Inge is getrouwd en moeder van een zoon van twaalf en een dochter van vijf. Wat ze als weerbaarheidstrainer aan kinderen en hun ouders probeert mee te geven, vergeet ze zelf nogal eens toe te passen.
‘Mama, hou jij van jezelf?’
Ik heb net Zora’s tanden gepoetst en we liggen samen in bed. Ik druk haar warme lichaampje tegen me aan. Beneden aan tafel was de boel tijdens het eten behoorlijk uit de bocht gevlogen. Ik verloor mijn geduld omdat Zora voor de zoveelste keer weigerde zelf haar eten op te eten. Maar wel per se een toetje wilde.

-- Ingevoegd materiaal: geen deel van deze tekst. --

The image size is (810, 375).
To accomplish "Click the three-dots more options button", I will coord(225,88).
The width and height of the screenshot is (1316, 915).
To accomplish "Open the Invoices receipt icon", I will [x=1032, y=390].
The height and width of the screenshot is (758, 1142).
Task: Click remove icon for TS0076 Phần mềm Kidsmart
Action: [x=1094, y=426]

Ik heb geschreeuwd, getierd, gedreigd en ben uiteindelijk boos weggelopen.
Nu ligt ze tegen me aan en hebben we het er nog even over. Dat het me spijt. Dat ik schreeuwde en dat helemaal niet wilde.
Haar vraag beneemt me de adem.
‘Waarom vraag je dat?’ vraag ik met een strop om mijn keel. Haar vraag komt onverwacht hard binnen.
‘Omdat mijn vriendin F. zegt dat je pas van een ander kunt houden als je ook van jezelf houdt…’ Ze slaat haar armen over elkaar.
Ik weet even niet wat ik zeggen moet.
‘Ik hou wel van mezelf!’ zegt Zora met een blij gezicht. ‘En jij, mama?’
Ik moet er even over nadenken.
‘Als ik zo schreeuw als net, dan hou ik niet zo van mezelf,’ zeg ik eerlijk.
Houd ik van mezelf?
Kan ik zeggen dat ik tevreden ben met waar ik sta en wie ik ben? Wanneer kun je zeggen dat je in alle facetten echt van jezelf houdt?
Ik weet het niet. Ik weet wel dat ik elk jaar een beetje meer trots op mezelf ben. Elk jaar weer iets meer zelfvertrouwen krijg. Meer ruimte voor mezelf maak, meer bewuste aandacht aan mijn kinderen geef. Elk jaar meer grotere en spannende projecten durf aan te pakken. Elk jaar nog eerlijker tegen mezelf en anderen durf te zijn. Juist óók door toe te geven dat lang niet alles op rolletjes verloopt.
Zora kijkt me nog steeds vragend aan.
‘Ja’, zeg ik uiteindelijk. ‘Ik houd van mezelf. Elke dag een beetje meer.’